■ What to produce ■
Since only part of the material below is wanted, output exactly the lines from the one with "Task: Click action box containing 동작실행" up to and including the one with "Given: Pick the Kino film strip icon".

■ Available records ■
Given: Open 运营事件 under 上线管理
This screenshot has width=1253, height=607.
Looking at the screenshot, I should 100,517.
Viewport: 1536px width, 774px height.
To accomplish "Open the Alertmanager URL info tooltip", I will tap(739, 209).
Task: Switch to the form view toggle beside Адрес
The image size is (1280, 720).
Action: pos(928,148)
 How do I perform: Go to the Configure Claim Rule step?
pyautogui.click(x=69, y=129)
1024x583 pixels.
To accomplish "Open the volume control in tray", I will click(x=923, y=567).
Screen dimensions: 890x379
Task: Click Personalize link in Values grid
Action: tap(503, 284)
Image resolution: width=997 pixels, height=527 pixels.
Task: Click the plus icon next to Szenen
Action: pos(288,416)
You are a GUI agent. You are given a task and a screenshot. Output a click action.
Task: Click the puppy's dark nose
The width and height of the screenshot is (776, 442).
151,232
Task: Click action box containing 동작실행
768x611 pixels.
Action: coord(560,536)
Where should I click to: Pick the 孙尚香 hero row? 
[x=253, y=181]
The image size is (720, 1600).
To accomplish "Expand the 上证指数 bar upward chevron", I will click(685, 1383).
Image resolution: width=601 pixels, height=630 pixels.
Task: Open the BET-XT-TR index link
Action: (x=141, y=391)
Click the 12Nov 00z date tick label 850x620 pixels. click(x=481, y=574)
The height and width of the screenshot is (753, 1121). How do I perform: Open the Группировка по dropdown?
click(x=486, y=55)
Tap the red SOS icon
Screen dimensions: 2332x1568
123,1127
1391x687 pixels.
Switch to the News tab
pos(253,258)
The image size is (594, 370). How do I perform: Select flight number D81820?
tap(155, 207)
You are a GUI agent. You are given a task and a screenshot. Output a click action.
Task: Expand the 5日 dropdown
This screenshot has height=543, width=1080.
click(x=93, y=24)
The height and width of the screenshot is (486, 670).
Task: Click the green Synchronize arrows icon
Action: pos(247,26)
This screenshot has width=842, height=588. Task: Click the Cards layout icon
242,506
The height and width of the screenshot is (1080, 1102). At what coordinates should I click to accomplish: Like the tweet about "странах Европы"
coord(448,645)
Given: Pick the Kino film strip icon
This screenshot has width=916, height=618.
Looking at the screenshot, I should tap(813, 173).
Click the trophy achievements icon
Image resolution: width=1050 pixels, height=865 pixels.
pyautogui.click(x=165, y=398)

■ Exercise result ■
Task: Click action box containing 동작실행
768x611 pixels.
Action: coord(560,536)
Where should I click to: Pick the 孙尚香 hero row? 
[x=253, y=181]
The image size is (720, 1600).
To accomplish "Expand the 上证指数 bar upward chevron", I will click(685, 1383).
Image resolution: width=601 pixels, height=630 pixels.
Task: Open the BET-XT-TR index link
Action: (x=141, y=391)
Click the 12Nov 00z date tick label 850x620 pixels. click(x=481, y=574)
The height and width of the screenshot is (753, 1121). How do I perform: Open the Группировка по dropdown?
click(x=486, y=55)
Tap the red SOS icon
Screen dimensions: 2332x1568
123,1127
1391x687 pixels.
Switch to the News tab
pos(253,258)
The image size is (594, 370). How do I perform: Select flight number D81820?
tap(155, 207)
You are a GUI agent. You are given a task and a screenshot. Output a click action.
Task: Expand the 5日 dropdown
This screenshot has height=543, width=1080.
click(x=93, y=24)
The height and width of the screenshot is (486, 670).
Task: Click the green Synchronize arrows icon
Action: pos(247,26)
This screenshot has width=842, height=588. Task: Click the Cards layout icon
242,506
The height and width of the screenshot is (1080, 1102). At what coordinates should I click to accomplish: Like the tweet about "странах Европы"
coord(448,645)
Given: Pick the Kino film strip icon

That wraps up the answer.